The nonsterile environment of the oral cavity facilitates substantial proteolytic processing, not only of resident
salivary proteins but also of
dietary proteins. To gain insight into whole saliva enzymatic processes, the in vivo generated
peptides in this oral fluid were subjected to nano-flow liquid chromatography electrospray ionization tandem mass spectrometry. The 182
peptides identified were predominantly derived from acidic and basic
proline-rich
proteins, statherin, and
histatins. The proteolytic cleavages in the basic
proline-rich
proteins occurred preferentially after a Gln residue with predominant specificity for the tripeptide Xaa-Pro-Gln, where Xaa in the P(3) position was mostly represented by Lys. Using the synthetic substrates
Lys-Pro-Gln-pNA and Gly-
Gly-Gln-pNA, the overall K(m) values were determined to be 97 +/- 7.7 and 611 +/- 28 microm, respectively, confirming
glutamine endoprotease activity in whole saliva and the influence of the
amino acids in positions
P(2) and P(3) on
protease recognition.
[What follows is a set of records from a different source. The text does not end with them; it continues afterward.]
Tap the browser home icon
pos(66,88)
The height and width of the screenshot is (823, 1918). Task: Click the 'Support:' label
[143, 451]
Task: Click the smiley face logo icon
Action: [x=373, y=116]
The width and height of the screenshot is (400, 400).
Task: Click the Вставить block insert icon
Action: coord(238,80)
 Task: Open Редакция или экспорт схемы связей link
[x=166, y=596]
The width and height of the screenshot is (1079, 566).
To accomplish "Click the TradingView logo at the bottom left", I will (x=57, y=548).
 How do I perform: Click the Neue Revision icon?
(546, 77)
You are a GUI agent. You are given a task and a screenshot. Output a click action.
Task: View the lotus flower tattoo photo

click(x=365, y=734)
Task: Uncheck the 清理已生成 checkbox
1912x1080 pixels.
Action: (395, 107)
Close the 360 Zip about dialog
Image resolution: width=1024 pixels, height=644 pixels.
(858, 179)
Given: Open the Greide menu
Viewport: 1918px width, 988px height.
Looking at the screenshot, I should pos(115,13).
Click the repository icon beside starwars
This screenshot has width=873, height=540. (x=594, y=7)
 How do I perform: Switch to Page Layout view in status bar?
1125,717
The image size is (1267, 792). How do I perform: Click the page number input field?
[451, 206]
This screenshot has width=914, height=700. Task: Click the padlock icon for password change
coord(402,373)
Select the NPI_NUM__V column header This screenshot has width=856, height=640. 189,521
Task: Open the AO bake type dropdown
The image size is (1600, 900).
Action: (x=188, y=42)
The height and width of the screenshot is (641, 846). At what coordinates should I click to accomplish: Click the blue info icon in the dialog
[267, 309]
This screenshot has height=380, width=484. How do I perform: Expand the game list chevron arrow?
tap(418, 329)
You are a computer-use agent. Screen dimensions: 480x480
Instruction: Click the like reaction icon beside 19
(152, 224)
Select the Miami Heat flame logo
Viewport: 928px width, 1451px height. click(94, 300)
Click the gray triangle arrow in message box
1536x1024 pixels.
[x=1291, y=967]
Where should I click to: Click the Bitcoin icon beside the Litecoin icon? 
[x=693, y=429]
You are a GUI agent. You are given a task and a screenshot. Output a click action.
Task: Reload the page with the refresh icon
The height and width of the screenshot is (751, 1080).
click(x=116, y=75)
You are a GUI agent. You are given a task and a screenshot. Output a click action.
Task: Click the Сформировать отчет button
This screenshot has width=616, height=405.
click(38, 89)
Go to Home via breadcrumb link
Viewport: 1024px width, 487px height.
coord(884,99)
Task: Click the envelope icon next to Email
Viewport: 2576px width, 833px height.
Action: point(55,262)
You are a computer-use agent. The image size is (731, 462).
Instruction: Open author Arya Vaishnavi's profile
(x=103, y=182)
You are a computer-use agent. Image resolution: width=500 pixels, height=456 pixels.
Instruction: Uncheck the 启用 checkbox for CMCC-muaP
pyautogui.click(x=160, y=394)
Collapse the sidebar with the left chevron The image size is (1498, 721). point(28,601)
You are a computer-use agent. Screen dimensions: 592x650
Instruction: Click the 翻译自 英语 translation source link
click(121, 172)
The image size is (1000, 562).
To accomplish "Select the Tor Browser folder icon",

The pH optimum of
Lys-Pro-Gln-pNA hydrolysis was 7.0, and the activity was most effectively inhibited by
antipain and 4-(2-aminoethyl) benzenesulfonyl
fluoride, was
metal ion-dependent, and not inhibited by
cysteine protease inhibitors. A systematic evaluation of
enzyme activities in various exocrine and nonexocrine contributors to whole saliva revealed that the
glutamine endoprotease is derived from
dental plaque and likely microbial in origin. The P(1) site being occupied by a Gln residue is a nonarchetype with respect to known
proteases and indicates the presence of novel
glutamine-specific endoprotease(s) in oral fluid.